The combined data object has only the 2000 or 3000 most variable features, which were chosen at the beginning of the workflow. All the other features are lost in the integrated data. Is there any option to integrate the data having all features in the integrated data object?
I think you are missing the concept here. As igor says the integration runs on the reduced dimensions, most commonly PCA, not on a per-gene basis. And for this you only want to include the variable genes as all other genes do not any information. The integrated values are only useful for clustering and visualization which, again, is commonly performed on a reduced dimension level. For something like differential gene expression one would not use the integrated values as the integration precedure creates dependencies between the data points and might change magnitude and directions.
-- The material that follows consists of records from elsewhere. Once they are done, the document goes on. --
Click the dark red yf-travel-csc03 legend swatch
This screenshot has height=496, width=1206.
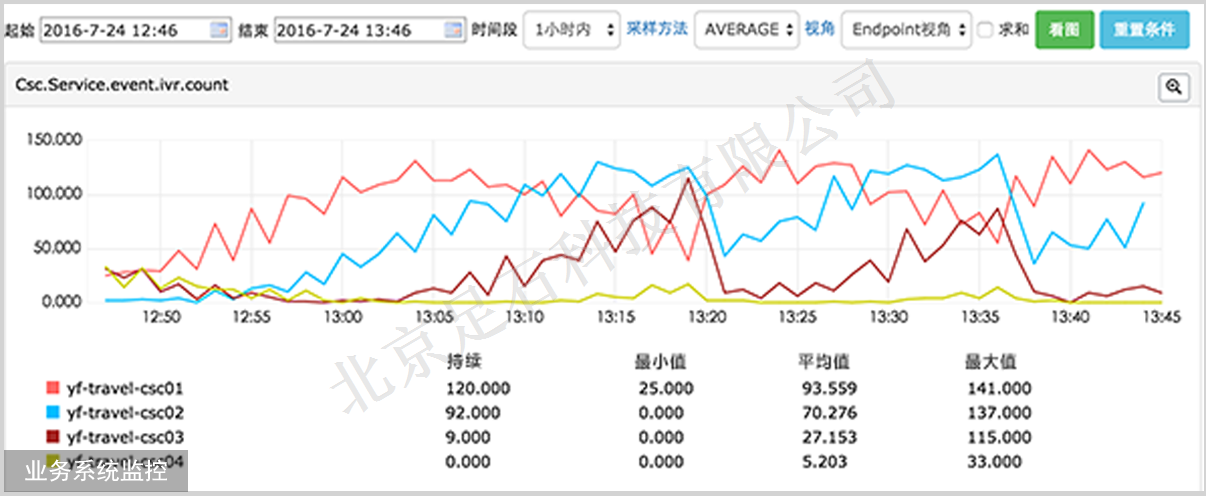(53, 437)
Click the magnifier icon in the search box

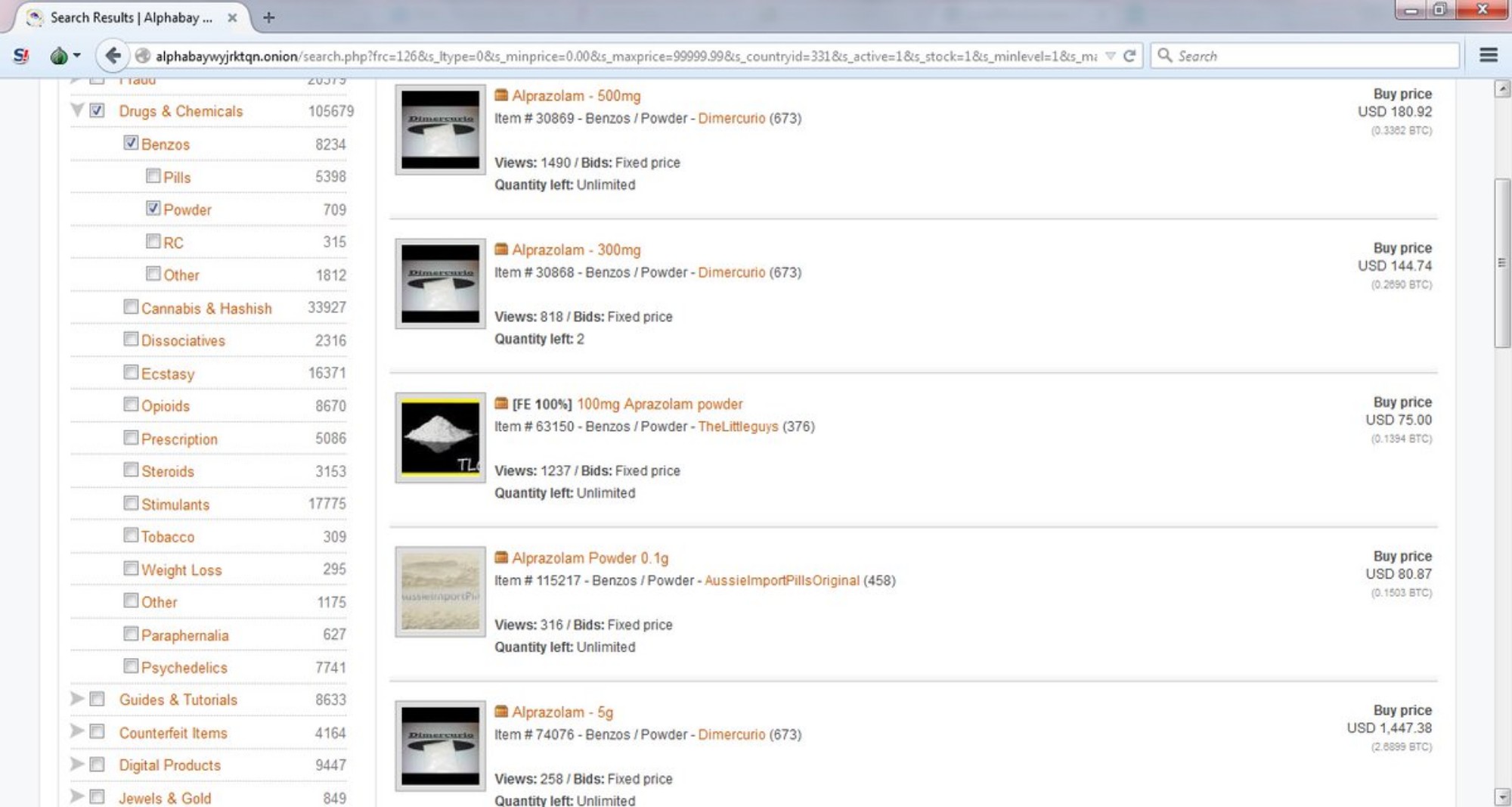coord(1165,56)
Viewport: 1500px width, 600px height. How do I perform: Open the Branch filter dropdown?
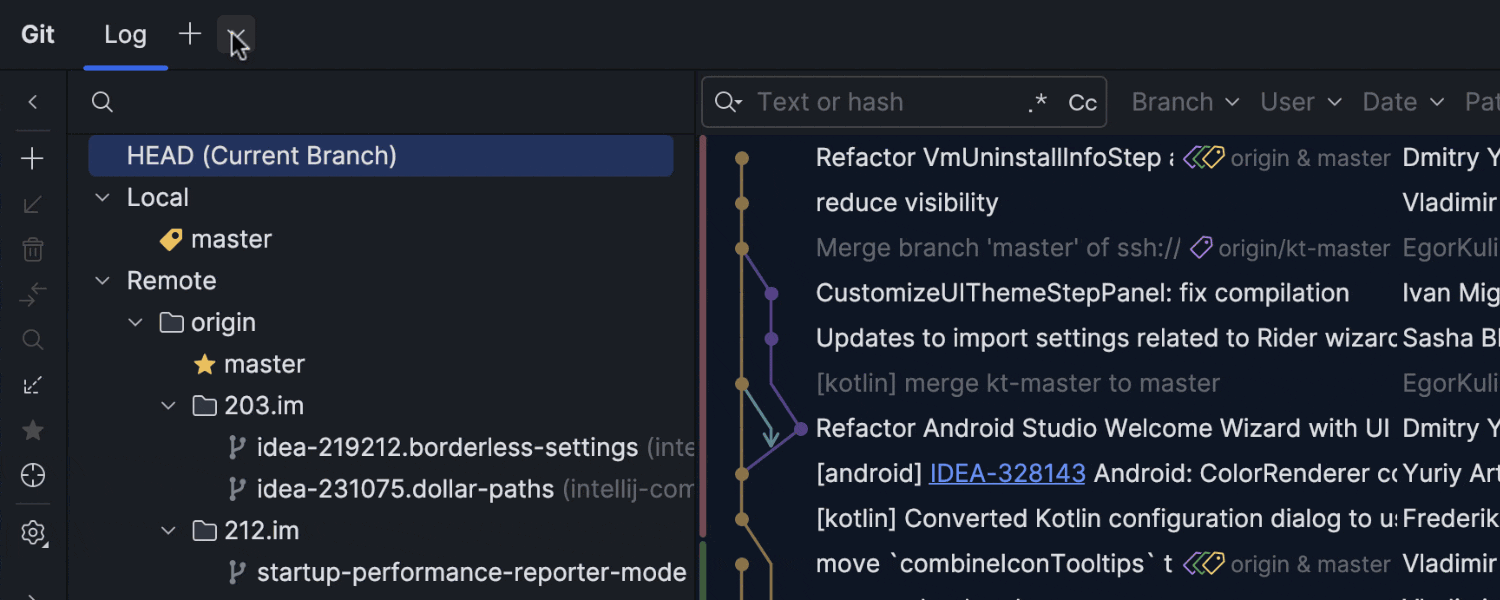point(1185,102)
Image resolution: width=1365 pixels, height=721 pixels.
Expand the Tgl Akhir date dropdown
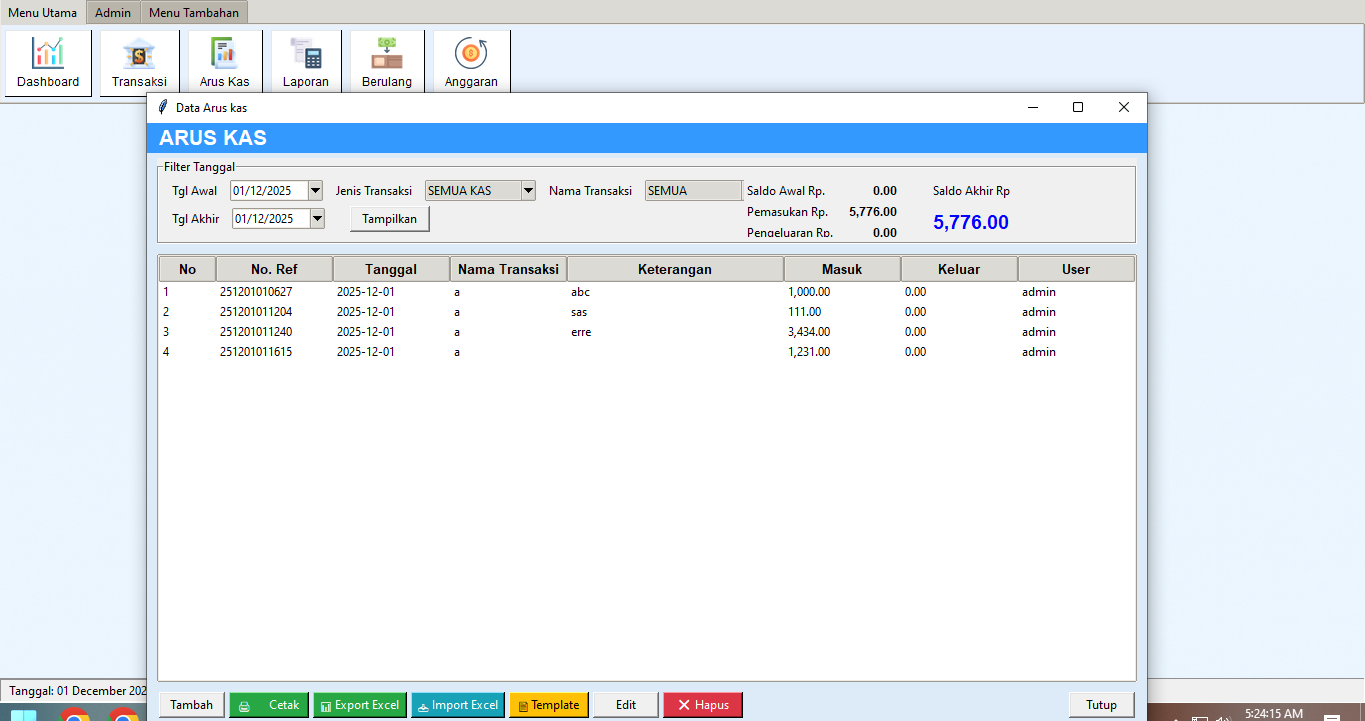pyautogui.click(x=317, y=218)
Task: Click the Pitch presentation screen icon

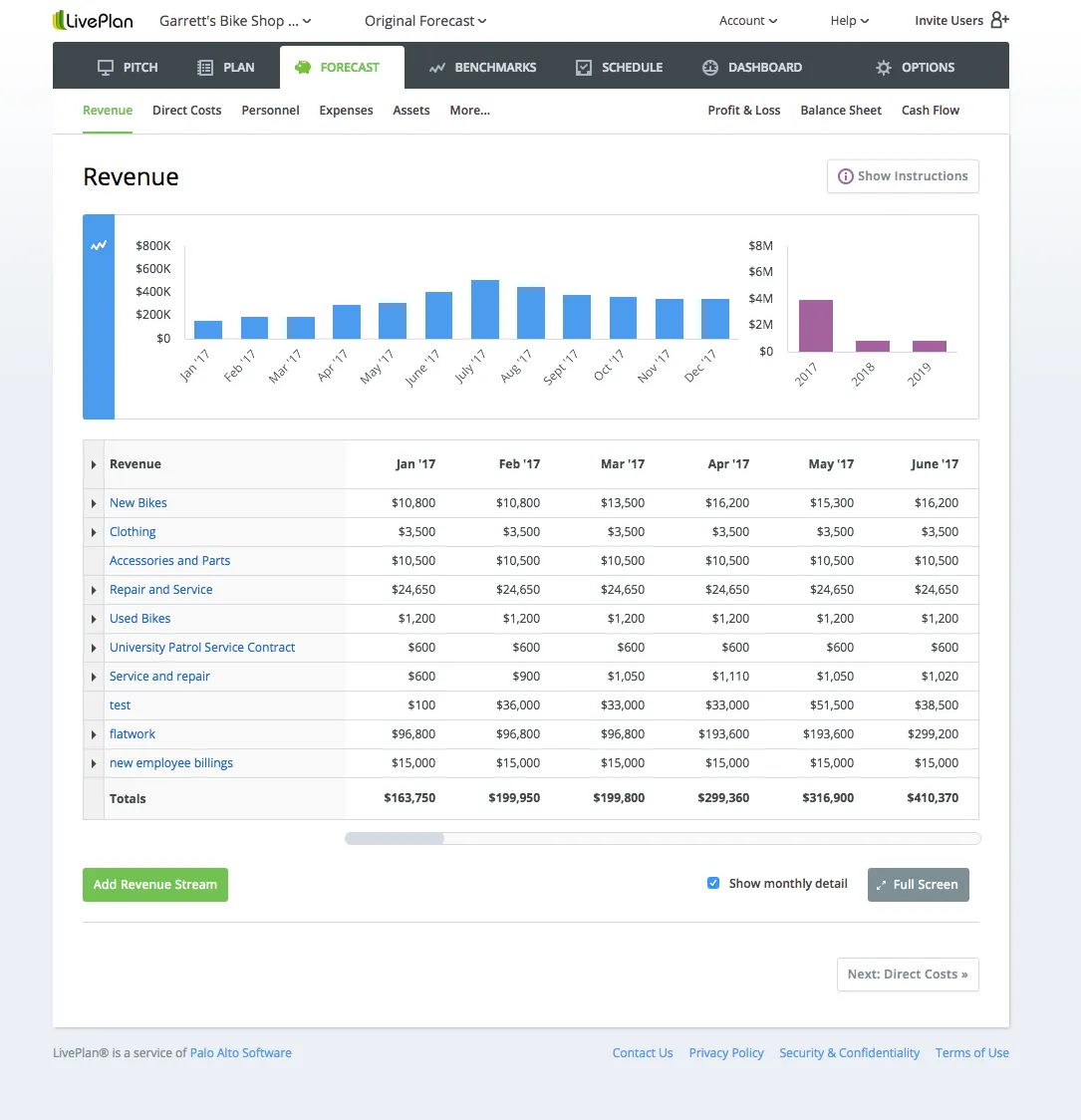Action: pyautogui.click(x=106, y=68)
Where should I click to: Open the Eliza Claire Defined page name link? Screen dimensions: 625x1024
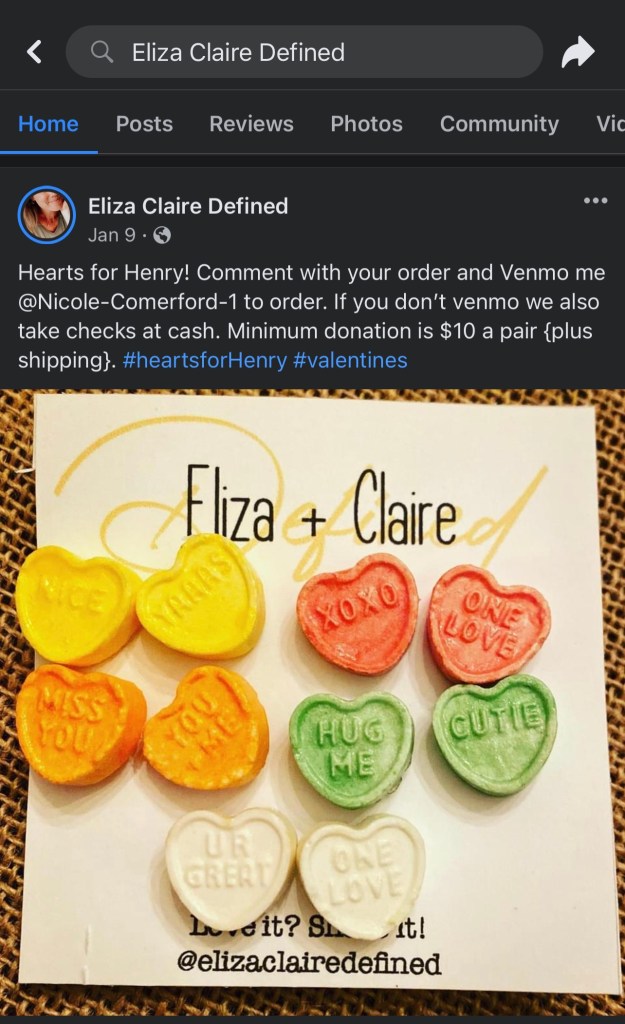point(188,206)
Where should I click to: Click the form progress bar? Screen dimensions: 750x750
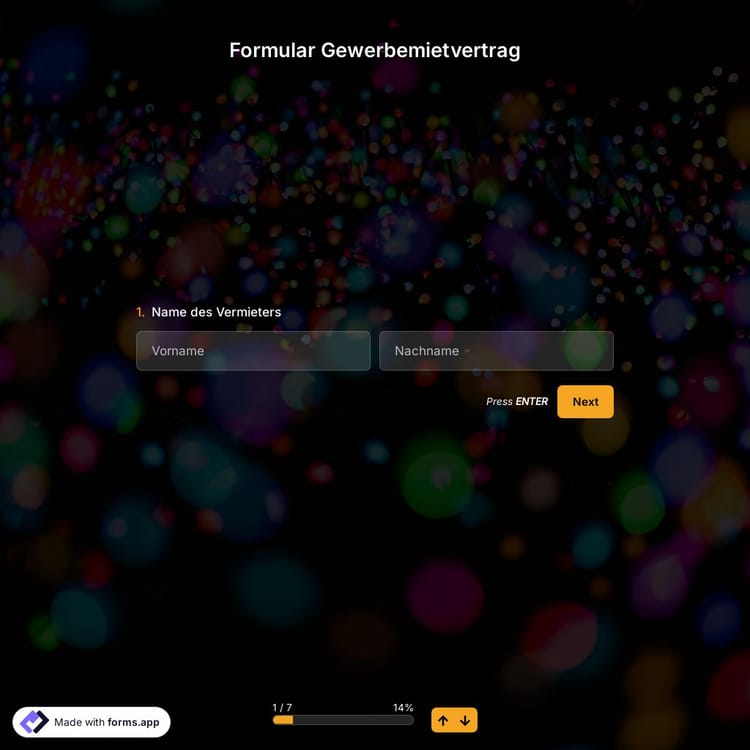tap(343, 720)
There are many threads on this already, e.g. issues at Seurat Github or at section 13.8 in OSCA:
At this point, it is also tempting to use the corrected expression values for gene-based analyses like DE-based marker gene detection. This is not generally recommended as an arbitrary correction algorithm is not obliged to preserve the magnitude (or even direction) of differences in per-gene expression when attempting to align multiple batches. For example, cosine normalization in fastMNN() shrinks the magnitude of the expression values so that the computed log-fold changes have no obvious interpretation. Of greater concern is the possibility that the correction introduces artificial agreement across batches.
In summary, for integration you should use the most variable genes which is the reason why this is the default in most workflows.